Start by choosing one goal:
- Save your contact details
- Open your portfolio
- Visit your booking page
- Open your LinkedIn or company profile
- Download a brochure or media kit
- Start an email draft
Do not put too many goals into one code. A business card is small, and the person scanning it is usually in a quick networking moment. One clear destination works better than a dense QR code with every possible detail.
vCard or URL: which is better?
Use a vCard QR code when your main goal is to help people save your contact details. This is useful for consultants, sales teams, freelancers, real estate agents, clinic staff, and service providers who want to be added to a phone quickly.
Use a URL QR code when your online page is more important than saving a contact. This fits designers, developers, photographers, restaurants, coaches, agencies, and anyone whose portfolio, booking page, or product page explains the offer better than a contact card.
The QR Code Generator supports both workflows. Use the vCard tab for contact details, or the URL tab for a website, portfolio, booking link, or profile page.
If you are unsure, choose a URL to a clean profile page that includes your contact options. A profile page can be updated later without reprinting the card, while a vCard printed into the QR code is fixed.
Keep the QR code simple enough to scan
Business cards are small, so scan reliability matters. A QR code with too much data becomes dense, and dense codes need more space to scan cleanly.
For small cards, a short URL is usually easier to scan than a long URL with tracking parameters. Remove unnecessary query strings before generating the code. If you use a vCard, include the essential fields only: name, phone, email, company, role, and website. Avoid long notes or multiple addresses unless they are truly needed.
The code should usually be at least 18-20 mm wide on the printed card. Larger is safer, especially if the card uses textured paper, colored ink, or a matte laminate.

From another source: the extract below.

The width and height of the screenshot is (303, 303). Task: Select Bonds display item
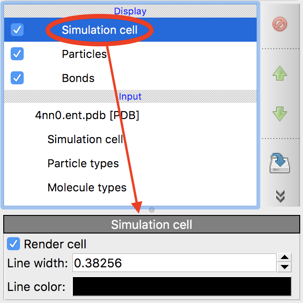[x=78, y=78]
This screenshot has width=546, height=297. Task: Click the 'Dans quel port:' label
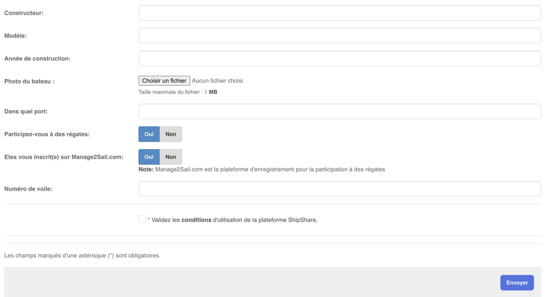26,112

Where to place it on the card
Place the QR code where it has enough quiet space around it. The back of the card is often the cleanest place because you can give the code room without crowding the name and title.
Good layouts include:
- Front: name, role, company, short contact details
- Back: QR code, short label, website or handle
Or:
- Left side: logo and identity
- Right side: QR code with a clear call to action
Do not place the code too close to the edge, fold, rounded corner, or cut line. Ask the printer for bleed and safe-area guidelines, then keep the QR code inside the safe area.
Add a short label
A QR code without context can feel vague. Add a short label that tells people what will happen:
- Save my contact
- View portfolio
- Book a call
- See my work
- Open company profile
The label should be short enough to keep the card clean. Avoid long instructions like "Scan this QR code with your phone camera to visit my website". Most people already know how to scan; they need to know why.
Color and logo choices
Black on white is the safest option. Brand colors can work, but the code must keep strong contrast. If you want to match a brand color, use Color Picker to sample the color, then keep the QR pattern much darker than the background.
Avoid pale gray, gold on cream, light blue on white, or any low-contrast combination. These may look elegant in a mockup but fail under real lighting.

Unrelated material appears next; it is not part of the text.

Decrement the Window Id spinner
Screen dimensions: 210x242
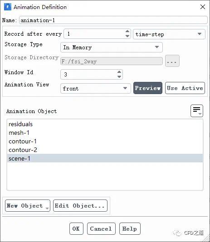(119, 77)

Adding a logo inside the QR code can work when the code is printed large enough, but business cards do not give much space. If the card is small, place the logo near the QR code instead of inside it.
Export for print
When you create the code, download a high-quality file. SVG is usually best for professional printing because it stays sharp at any size. PNG can also work if it is exported large enough and placed without heavy compression.

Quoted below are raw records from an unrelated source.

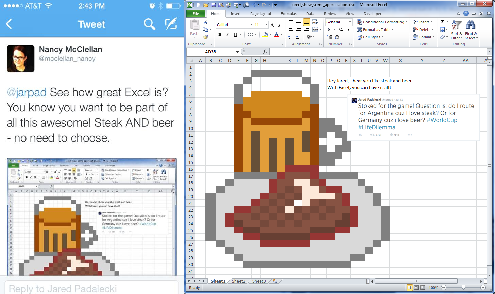This screenshot has height=294, width=495.
Task: Switch to the Formulas ribbon tab
Action: pos(289,14)
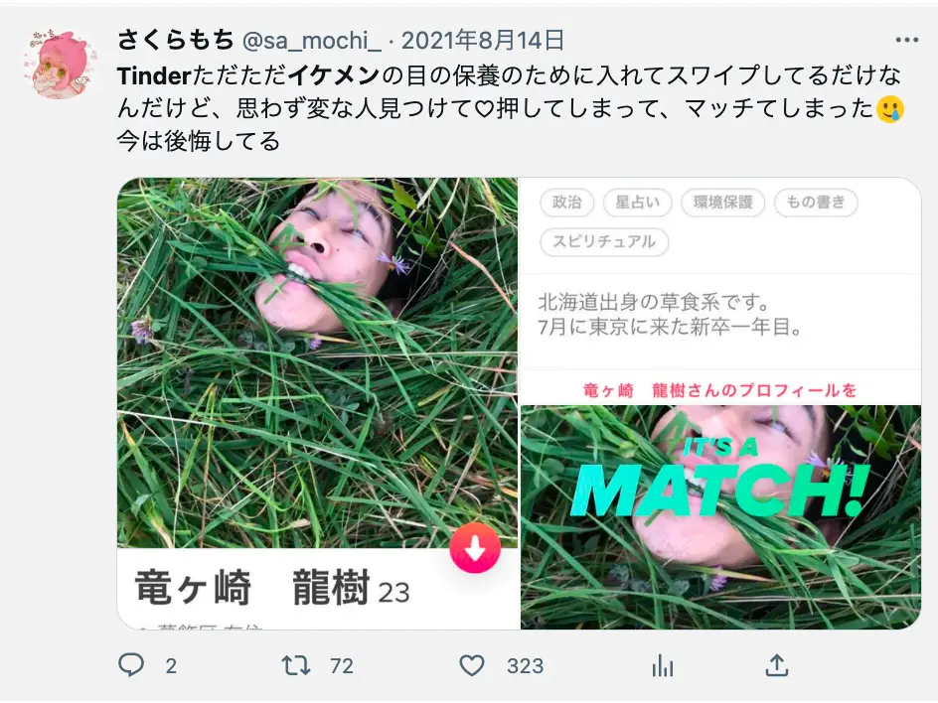This screenshot has width=938, height=703.
Task: Open the share upload arrow icon
Action: coord(776,664)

Do not take a screenshot of the QR code and send that to print. Screenshots can blur edges, reduce resolution, and introduce scaling artifacts.
If you need a quick mockup or a simple image layout, download the QR code and use Image Editor to prepare a preview. For final print files, follow your print shop's preferred format.
Test before ordering cards
Test the QR code before printing a full batch.
- Export the card at the real size.
- Print one sample if possible.
- Scan it with at least two phones.
- Test under normal indoor lighting.
- Confirm that the destination opens quickly.
- Check that the printed label matches the destination.
You can also use QR Scanner to inspect an exported image and confirm the encoded content before it goes to print.
If the scan is unreliable, increase the code size, simplify the encoded content, improve contrast, or remove the logo overlay.
Final recommendation
For most business cards, use a QR code that opens a profile page or saves a clean vCard. Keep the code large enough, leave white space around it, label it clearly, and test it at the real print size.
Use QR Code Generator to create the code, QR Scanner to test it, and Color Picker if you want brand colors without sacrificing scan reliability.